Monday, October 31, 2011

Happy Halloween

Happy Halloween everyone!

First off... I need a name for this pumpkin with a tin foil hat.  Yes, a tin foil hat should give you a HUGE hint as to what I'm looking for in a name.

Halloween is one of my favorite holidays because it recalls memories of my dad indulging me in my wildest fancies of costumes, be it transforming an old blue sweatshirt into a superman costume, or helping me to transform into Henry VIII (although I was a scrawny King of England). But his speciality was to take my intricate jack o'lantern designs and make them come to life.  Nothing was too outrageous or too complicated for his carving work.  And so it was with great pleasure during the last years of his life, when he was right arm was paralyzed and he was unable to create a jack o'lantern, that I would carry a table, newspapers and knives to his assisted living facility to carve a pumpkin for him.  We'd talk over what kind of face he wanted, and I would go to work.  He'd watch me as I would prattle on about whatever.  And I'd check in with him to make sure I was "doing this right."  In the end, he smiled and complimented me on my art work.  I used to like him to make scary-faced pumpkins.  But living in "the home", his preference was to have a smiley-faced gourd.
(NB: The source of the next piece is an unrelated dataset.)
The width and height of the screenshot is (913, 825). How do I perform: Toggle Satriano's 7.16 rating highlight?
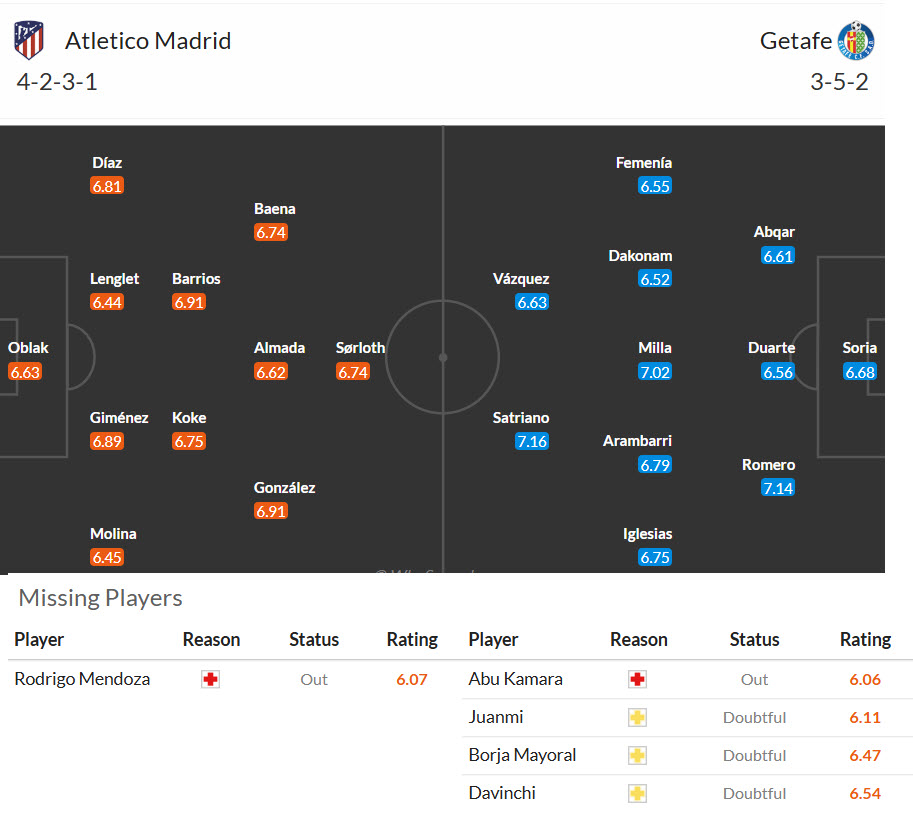click(531, 441)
It's appropriate I think to reminiscence about such things at this time of year.  For the pagans, this is one of their highest of holy days--Samhain--where the veil between the worlds is at its thinnest and there is much communing with the ancestors.  Not surprisingly, Christians also celebrate this time of year with All Saints Day tomorrow and remembering all those who have died in the past year.  We hold their lives up in commemoration of their passing and in the hope that one day we, too, will be marching with them and all the company of heaven.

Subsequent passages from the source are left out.